Itasca has been involved in the real-time monitoring, post-processing and quality assurance of enhanced oil recovery projects using single and multi-stage hydraulic fracturing. Experience in the field includes a wide variety of completions, acquisition geometries and treatments, and employing novel processing techniques where necessary to improve the quality of information fed back to oil and gas reservoir stimulation design. As part of these services to the energy sector, Itasca runs a research and development program which has produced the development of advanced algorithms to locate seismic sources using geometrically limited arrays (such as geophone strings in a single borehole) and under low signal-to-noise conditions using wave polarization analysis, point-to-point raytracing, wavefront construction, and advanced filters for signal processing.

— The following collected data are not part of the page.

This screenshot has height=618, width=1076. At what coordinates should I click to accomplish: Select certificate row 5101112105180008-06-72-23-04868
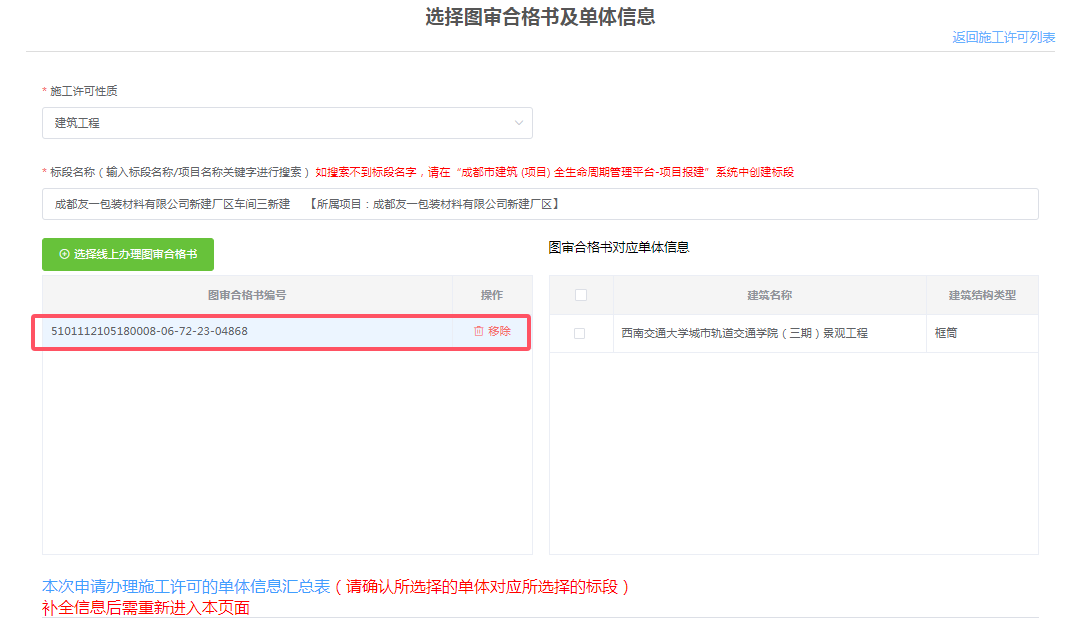pos(150,331)
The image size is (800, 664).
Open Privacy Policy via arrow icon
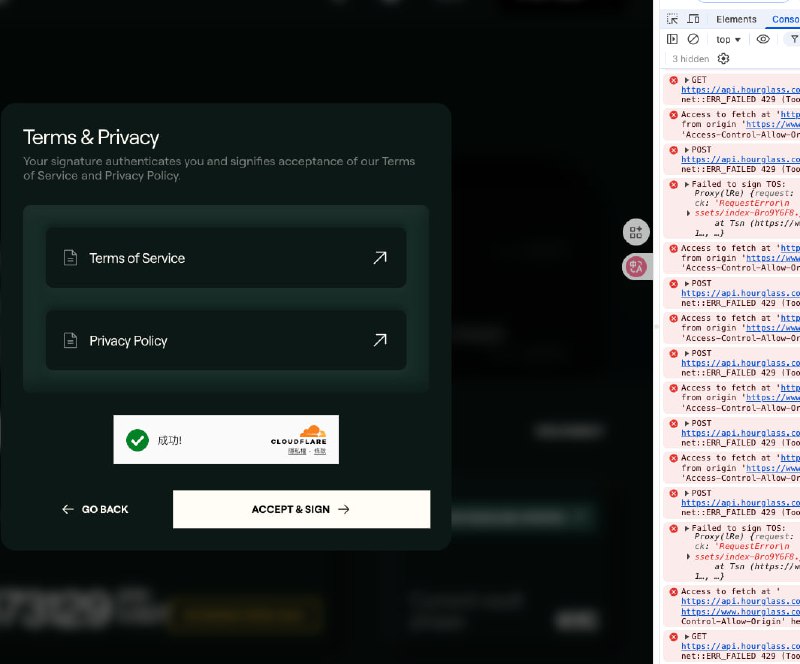point(380,340)
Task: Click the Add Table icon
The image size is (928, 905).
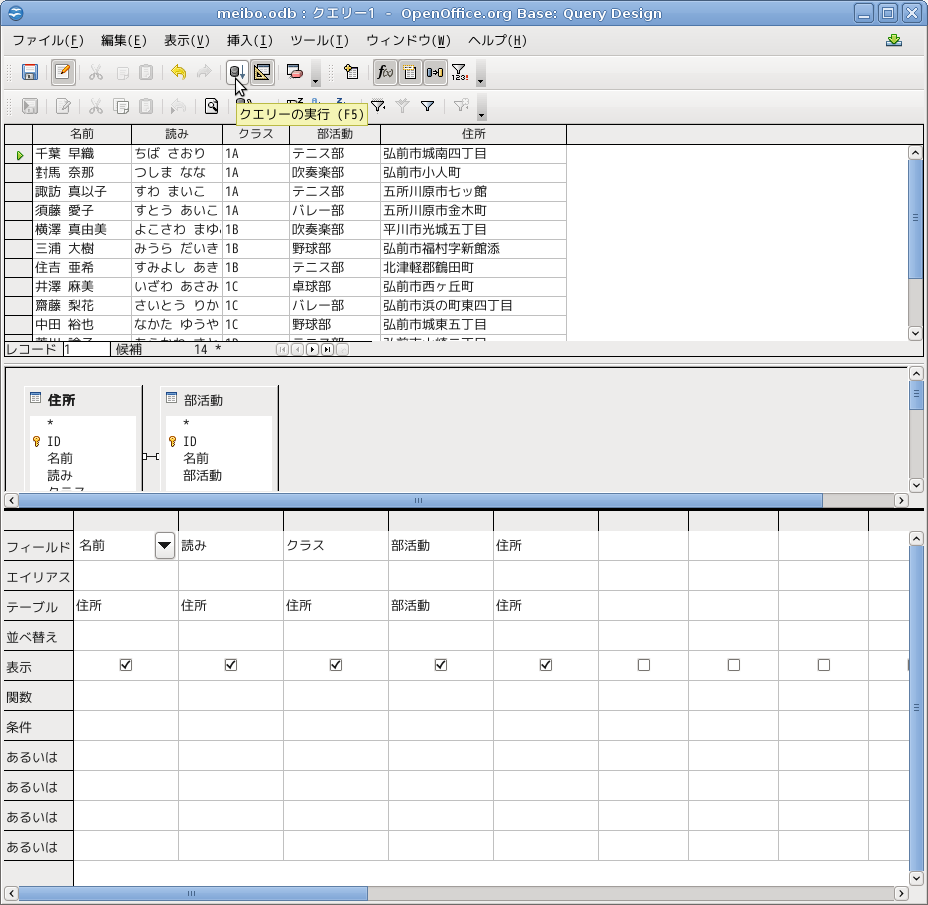Action: [350, 72]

MS monitoring is now becoming a standard tool for evaluating the geometry and evolution of the fracture network induced during a given treatment, principally by locating hypocentres and visualizing these with respect to the treatment volume and infrastructure. The combination of microseismic monitoring and analysis with state-of-the-art geomechanical simulations offers a unique and powerful method of understanding in-situ rock mass behavior. The modeling allows predictions of the rock response to be made based on the properties obtained from laboratory experiments. The microseismic data is then collected in the field to validate the model. Appropriate refinements are made to the model to provide a realistic interpretation of the true behavior. This combination is essential for the concept of fracture network engineering (FNE) which involves the design, analysis, modeling, and monitoring of infield activities aimed at enhancing or minimizing rock mass disturbance. Itasca’s full integrated microseismic processing service provides:

  • real-time processing of microseismic data to provide feed-back of information to engineers on the position, growth, and effectiveness of a hydraulic fracture simulation, and mapping extraction and injection paths in a producing field;
  • real-time imaging of the position, growth, and effectiveness of hydraulic fracture stimulation to assess completion objectives;
  • post-processing of MS data for a greater understanding of the treatment history and fluid migration (analysis of microseismic parameters and clustering yields treatment hot zones and provides for an assessment of the completion objectives);
  • alarm system for customized magnitude and rate thresholds;
  • full integrated processing service from array design, through data management, processing and reporting to advanced interpretations with dynamic numerical models to better understand the growth and activation of the fracture structures;
  • advanced analysis of microseismic data, yielding information on fracture networks (such as distribution, persistence and orientations) that describes the mechanisms behind the fracture growth, leading to a better understanding of reservoir behavior;
  • site and regional seismic characterization;
  • design and optimization of monitoring arrays;
  • quality control of acquisition settings and microseismic dataset; and
  • microseismic processing software with full training and support.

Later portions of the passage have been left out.